Guillermo Crucci: La ejemplaridad no es optativa

Es habitual que los ciudadanos cometamos errores. Me refiero a errores como no declarar la construcción de una churrasquera en el fondo, una construcción sin fin de obra, o una ampliación de nuestra vivienda.

Cuando el costo es impedimento, nos obliga a cometer estas faltas. Pero cuando esa omisión ocurre desde el poder, la carga simbólica cambia radicalmente. En una democracia sana, los ciudadanos pueden equivocarse, sin embargo, los representantes no pueden permitirse los mismos descuidos: deben asumir estándares más altos, incluso en lo mínimo. Lo que está en juego no es una simple irregularidad, sino el valor de ejemplaridad pública como base de nuestro contrato democrático. Es importante aclarar que tomamos los hechos acontecidos únicamente como iniciativa para escribir estas líneas, las cuales carecen de intención de atacar personas o colectividades políticas, sino reflexionar sobre hechos donde desconocemos cuántos de nuestros representantes han caído en ello.

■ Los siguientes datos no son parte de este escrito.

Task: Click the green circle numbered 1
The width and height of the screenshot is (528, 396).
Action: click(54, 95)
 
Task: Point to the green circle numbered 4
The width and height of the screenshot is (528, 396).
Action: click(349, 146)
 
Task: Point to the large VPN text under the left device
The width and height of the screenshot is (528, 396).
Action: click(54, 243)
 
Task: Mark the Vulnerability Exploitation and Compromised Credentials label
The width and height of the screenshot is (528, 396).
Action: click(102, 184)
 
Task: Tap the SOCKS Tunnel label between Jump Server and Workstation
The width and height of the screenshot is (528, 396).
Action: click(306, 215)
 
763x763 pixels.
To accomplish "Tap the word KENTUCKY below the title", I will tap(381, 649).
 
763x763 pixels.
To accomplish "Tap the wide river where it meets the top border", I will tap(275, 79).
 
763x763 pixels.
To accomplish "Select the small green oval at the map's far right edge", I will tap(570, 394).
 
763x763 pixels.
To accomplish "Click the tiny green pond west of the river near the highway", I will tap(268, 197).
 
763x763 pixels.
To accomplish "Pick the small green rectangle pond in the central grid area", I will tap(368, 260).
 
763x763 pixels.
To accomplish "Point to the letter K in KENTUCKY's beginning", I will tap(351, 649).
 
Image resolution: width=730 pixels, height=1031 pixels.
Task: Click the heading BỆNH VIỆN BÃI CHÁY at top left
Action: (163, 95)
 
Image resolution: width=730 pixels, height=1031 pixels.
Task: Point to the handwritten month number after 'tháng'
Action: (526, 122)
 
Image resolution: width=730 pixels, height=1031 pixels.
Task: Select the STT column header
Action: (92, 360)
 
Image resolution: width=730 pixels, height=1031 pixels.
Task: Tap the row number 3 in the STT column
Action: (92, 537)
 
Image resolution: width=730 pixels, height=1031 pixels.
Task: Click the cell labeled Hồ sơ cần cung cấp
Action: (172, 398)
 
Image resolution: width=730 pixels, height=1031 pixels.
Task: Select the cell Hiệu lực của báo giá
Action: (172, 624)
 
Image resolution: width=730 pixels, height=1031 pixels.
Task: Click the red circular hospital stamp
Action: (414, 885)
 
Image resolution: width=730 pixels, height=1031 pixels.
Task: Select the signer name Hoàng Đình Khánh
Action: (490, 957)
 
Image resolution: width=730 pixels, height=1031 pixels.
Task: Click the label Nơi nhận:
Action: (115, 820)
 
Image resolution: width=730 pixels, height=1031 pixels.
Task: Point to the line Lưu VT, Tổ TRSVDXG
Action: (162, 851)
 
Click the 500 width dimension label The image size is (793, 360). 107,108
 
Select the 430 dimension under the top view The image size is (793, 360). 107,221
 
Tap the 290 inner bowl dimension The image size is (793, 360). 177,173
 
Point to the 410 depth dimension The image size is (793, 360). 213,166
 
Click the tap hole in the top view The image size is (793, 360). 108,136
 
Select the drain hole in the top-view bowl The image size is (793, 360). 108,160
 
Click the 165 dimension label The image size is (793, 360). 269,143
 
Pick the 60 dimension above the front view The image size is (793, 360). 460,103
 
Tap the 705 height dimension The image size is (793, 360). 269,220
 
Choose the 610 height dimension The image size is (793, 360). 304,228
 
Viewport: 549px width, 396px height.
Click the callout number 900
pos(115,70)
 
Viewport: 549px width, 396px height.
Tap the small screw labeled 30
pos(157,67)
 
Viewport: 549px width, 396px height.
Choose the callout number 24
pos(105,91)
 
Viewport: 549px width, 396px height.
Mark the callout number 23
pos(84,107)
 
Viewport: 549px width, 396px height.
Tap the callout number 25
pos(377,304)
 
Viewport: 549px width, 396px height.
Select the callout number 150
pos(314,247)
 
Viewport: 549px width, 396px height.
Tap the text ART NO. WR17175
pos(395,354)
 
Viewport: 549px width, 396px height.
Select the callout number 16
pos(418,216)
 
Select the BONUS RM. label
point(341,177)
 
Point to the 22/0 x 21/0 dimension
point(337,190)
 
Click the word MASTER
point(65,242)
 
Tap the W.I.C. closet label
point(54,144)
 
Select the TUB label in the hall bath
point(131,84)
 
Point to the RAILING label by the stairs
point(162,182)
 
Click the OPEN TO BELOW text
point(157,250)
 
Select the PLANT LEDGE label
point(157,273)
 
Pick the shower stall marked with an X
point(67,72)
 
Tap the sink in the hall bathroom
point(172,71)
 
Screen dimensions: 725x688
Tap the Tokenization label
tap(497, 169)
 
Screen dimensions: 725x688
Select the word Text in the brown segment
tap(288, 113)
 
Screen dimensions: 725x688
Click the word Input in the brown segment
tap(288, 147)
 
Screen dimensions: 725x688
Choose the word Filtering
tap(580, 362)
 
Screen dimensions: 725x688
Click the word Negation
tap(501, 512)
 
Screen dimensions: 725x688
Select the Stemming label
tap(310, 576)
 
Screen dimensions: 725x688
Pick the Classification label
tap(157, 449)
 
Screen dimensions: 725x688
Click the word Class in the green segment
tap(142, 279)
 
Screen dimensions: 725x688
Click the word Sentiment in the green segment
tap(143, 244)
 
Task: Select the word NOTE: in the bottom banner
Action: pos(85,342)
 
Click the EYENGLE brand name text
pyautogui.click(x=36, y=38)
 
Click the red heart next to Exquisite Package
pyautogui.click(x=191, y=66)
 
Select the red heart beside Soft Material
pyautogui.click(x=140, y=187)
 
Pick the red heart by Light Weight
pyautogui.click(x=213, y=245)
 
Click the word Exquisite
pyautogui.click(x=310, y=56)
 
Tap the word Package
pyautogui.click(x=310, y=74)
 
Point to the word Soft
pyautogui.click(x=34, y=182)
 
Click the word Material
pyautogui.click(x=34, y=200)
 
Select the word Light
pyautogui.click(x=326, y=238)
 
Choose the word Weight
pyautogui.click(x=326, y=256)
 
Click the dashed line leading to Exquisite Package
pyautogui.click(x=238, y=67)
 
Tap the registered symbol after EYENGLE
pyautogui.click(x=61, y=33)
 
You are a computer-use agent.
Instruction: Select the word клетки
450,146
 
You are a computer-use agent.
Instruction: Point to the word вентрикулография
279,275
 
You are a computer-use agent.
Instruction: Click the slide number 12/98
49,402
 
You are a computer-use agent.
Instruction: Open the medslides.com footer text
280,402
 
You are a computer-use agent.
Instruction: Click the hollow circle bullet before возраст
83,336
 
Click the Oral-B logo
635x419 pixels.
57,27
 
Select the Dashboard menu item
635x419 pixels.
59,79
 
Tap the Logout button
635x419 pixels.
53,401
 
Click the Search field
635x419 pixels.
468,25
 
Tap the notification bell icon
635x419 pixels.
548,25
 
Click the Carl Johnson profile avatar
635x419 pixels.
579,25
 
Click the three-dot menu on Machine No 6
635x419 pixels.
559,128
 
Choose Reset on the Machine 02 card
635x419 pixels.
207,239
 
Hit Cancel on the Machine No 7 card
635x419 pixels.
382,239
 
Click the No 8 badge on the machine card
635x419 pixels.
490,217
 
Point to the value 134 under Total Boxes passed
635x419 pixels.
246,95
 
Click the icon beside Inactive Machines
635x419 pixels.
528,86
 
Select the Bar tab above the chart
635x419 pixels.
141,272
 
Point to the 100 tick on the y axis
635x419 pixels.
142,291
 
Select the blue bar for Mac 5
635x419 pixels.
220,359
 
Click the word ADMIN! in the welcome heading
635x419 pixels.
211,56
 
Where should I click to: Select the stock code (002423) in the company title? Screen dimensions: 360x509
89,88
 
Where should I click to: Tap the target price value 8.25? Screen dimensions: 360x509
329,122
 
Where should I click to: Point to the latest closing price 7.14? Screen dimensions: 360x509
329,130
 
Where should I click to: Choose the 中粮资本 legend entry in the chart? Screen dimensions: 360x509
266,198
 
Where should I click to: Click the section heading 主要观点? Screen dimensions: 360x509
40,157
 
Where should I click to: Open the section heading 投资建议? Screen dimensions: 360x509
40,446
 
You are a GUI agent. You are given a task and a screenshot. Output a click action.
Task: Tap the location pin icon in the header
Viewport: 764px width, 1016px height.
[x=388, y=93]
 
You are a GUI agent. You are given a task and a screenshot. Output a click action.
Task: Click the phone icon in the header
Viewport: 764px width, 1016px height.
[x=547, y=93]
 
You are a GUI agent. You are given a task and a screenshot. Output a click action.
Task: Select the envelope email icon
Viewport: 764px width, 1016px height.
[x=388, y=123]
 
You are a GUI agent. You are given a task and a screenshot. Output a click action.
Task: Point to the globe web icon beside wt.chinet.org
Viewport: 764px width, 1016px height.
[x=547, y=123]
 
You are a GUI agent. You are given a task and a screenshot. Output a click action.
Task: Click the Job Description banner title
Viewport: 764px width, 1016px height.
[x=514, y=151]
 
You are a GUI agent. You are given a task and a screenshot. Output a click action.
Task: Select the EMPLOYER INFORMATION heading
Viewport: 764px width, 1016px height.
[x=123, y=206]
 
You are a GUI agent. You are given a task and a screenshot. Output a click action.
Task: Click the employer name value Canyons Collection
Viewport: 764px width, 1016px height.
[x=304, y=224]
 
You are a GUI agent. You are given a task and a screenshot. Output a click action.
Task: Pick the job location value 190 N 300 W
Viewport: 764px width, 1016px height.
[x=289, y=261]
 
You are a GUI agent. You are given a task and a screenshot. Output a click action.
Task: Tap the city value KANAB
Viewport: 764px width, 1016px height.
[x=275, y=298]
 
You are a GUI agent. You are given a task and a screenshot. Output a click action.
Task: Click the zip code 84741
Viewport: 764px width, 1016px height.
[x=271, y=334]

El problema no es que un ciudadano no haya declarado o pagado sus impuestos a la construcción, sino que, cuando se asume un cargo político, esto se vuelve una incoherencia simbólica. Alguien que representa la legalidad y los intereses nacionales, sea un legislador o un miembro del ejecutivo, no puede darse estas libertades. El poder no solo se trata de gestión y liderazgo, sino también implica ejemplaridad.

Convertirse en autoridad implica renunciar al “todo el mundo lo hace”. Ahondemos en este argumento: “todo el mundo lo hace” o “es la realidad de muchos uruguayos”. Que mucha gente evada impuestos, o que mucha gente robe, no convierte a evadir impuestos o robar en algo bueno. Pero más allá de descartar de plano la validez de este argumento, sería únicamente válido para aquellos ciudadanos que no representan a nadie. El político no debe ser un reflejo de la sociedad, debe ser una brújula moral y cívica. La respuesta de algunos jerarcas generalizando para minimizar estas faltas, es lo que Albert
Camus advertía diciendo que quien buscaba justificar sus errores en los errores de los demás, no solamente rompe la norma, sino que renuncia a su propia autoridad moral. Ya no puede exigir nada sin ser incoherente. Sería realmente preocupante si nosotros como sociedad empezamos a caer en esta cultura de permisividad. Si no exigimos a nuestros representantes a cumplir la Ley a rajatabla, ¿quiénes son ellos entonces para legislar e imponernos normas a nosotros? ¿No es algo completamente incoherente? La responsabilidad, entonces, recae en nosotros, los ciudadanos de a pie, donde
debemos empezar a exigir a todo el espectro político a convertirse en eso, en ejemplos, en faros morales.

Son ellos quienes deben cumplir las normas que ellos mismos, o sus predecesores, han votado. También me parece pertinente aclarar que sería lamentable que estos hechos se conviertan en una cacería de brujas de parte de las facciones políticas, donde representantes de un lado o del otro gasten el tiempo legislativo en sacar “los muertos del ropero” de sus adversarios. El país no puede perder tiempo en que esto se personalice y termine por estancar en el parlamento iniciativas mucho más urgentes.


Entiendo que esta tarea debe ser ejercida, de manera imparcial, por el periodismo de investigación, quien a través de su trabajo haga que los ciudadanos seamos conscientes de la realidad de nuestros políticos. En síntesis: es tarea del periodismo señalar estas incoherencias, pero del sistema político impedir que se conviertan en armas de guerra interna. Tal vez no podamos cambiarlo todo, pero sí decidir qué aceptamos como normal. ¿Y si el primer paso para cambiar la política fuera exigir coherencia moral, no solo legal?